Владислав Ходасевич. Чающий и говорящий
- …Хорошо, что в этом мире
- Есть еще причуды сердца,
- Что царевна, хоть не любит,
- Позволяет прямо в губы
- Целовать. ‹…›
- Хорошо с улыбкой думать,
- Что царевна (хоть не любит!)
- Не забудет ночи лунной,
- Ни меня, ни поцелуев –
- Никогда!
Сам он был влюблен страстно и горячо:
Я читаю, перевожу, курю папиросы (это самое прекрасное из всего) – и сквозь все счастливая какая-то мысль, даже не мысль, а знание о тебе: что где-то есть ты. Это было бы почти счастьем, если бы не необходимость реального ощущения: видеть и целовать. Теперь еще больше, чем прежде, завидую твоей радости – быть всегда с собой. Милая, закрой глаза и поцелуй свою руку много раз (письмо от 26 июля 1910 года)[190].
В каком-то смысле эта любовь была более естественной и ясной, чем юношеская – к Марине Рындиной. Но как и у той, у этой любви не было будущего.
В это время Евгения еще была замужем за Павлом Муратовым. Муж, “безвозвратно-домашний и преданный”[191], вызывал у нее жалость, которая, однако, не могла перевесить “причуды сердца”, легкомыслие, жажду новых впечатлений. Сам же Муратов, как истый джентльмен, не позволял себе проявлять ревность и был корректен с поклонниками жены. Однако и в его жизни со временем появились новые увлечения, а отношения с Евгенией стали чисто дружескими. Муратовы подолгу жили в Петербурге и в Финляндии, Владислав проводил летние месяцы в Гиреево – разлуки лишь обостряли и укрепляли влюбленность. Развязка наступила только в 1911 году – и за многие сотни верст от Москвы.

** Цель задания **
Измените отрывок текста о Ходасевиче между словами «В это время» и «верст от Москвы.» включительно, заменив «легкомыслие» на «беспечность», и приведите этот отрывок целиком. Записи взяты из другого источника, не связанного с текстом.

Выдержки из набора данных:
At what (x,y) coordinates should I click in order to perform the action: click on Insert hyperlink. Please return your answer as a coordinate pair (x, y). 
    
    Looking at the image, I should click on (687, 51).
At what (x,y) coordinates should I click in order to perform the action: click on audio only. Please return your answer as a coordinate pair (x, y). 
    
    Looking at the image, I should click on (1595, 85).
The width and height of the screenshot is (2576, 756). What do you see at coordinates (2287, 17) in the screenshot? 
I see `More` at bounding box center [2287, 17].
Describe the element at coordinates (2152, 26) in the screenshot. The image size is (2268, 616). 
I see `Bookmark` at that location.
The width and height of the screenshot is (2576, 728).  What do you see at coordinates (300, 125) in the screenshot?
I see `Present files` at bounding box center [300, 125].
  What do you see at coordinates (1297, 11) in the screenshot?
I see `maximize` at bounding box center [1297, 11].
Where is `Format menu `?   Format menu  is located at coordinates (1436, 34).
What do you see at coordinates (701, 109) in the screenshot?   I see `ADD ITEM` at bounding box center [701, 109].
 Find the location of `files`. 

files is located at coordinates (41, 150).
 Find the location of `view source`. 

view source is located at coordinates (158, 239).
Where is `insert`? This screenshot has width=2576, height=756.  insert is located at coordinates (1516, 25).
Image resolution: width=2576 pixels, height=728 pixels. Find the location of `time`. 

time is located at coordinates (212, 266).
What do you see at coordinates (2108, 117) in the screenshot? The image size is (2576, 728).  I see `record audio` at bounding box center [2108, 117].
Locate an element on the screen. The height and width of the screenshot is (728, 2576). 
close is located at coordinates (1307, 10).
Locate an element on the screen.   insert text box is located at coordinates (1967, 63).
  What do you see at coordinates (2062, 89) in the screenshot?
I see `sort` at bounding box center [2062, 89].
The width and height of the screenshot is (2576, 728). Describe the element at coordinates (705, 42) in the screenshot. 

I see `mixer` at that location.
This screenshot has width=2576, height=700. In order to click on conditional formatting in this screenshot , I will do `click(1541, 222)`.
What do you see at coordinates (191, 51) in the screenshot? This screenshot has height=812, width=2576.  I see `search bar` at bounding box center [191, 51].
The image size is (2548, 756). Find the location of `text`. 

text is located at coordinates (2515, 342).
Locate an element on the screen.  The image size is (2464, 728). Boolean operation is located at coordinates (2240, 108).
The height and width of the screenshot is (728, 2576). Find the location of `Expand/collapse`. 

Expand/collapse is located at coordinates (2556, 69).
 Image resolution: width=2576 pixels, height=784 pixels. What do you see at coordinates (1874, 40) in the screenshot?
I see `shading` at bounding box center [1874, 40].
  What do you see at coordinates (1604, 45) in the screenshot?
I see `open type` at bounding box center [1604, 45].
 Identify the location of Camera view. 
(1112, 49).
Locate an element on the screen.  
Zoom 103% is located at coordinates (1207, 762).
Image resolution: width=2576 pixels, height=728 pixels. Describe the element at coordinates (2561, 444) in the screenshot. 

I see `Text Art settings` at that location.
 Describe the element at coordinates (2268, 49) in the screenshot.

** Ожидаемый ответ **
В это время Евгения еще была замужем за Павлом Муратовым. Муж, “безвозвратно-домашний и преданный”[191], вызывал у нее жалость, которая, однако, не могла перевесить “причуды сердца”, беспечность, жажду новых впечатлений. Сам же Муратов, как истый джентльмен, не позволял себе проявлять ревность и был корректен с поклонниками жены. Однако и в его жизни со временем появились новые увлечения, а отношения с Евгенией стали чисто дружескими. Муратовы подолгу жили в Петербурге и в Финляндии, Владислав проводил летние месяцы в Гиреево – разлуки лишь обостряли и укрепляли влюбленность. Развязка наступила только в 1911 году – и за многие сотни верст от Москвы.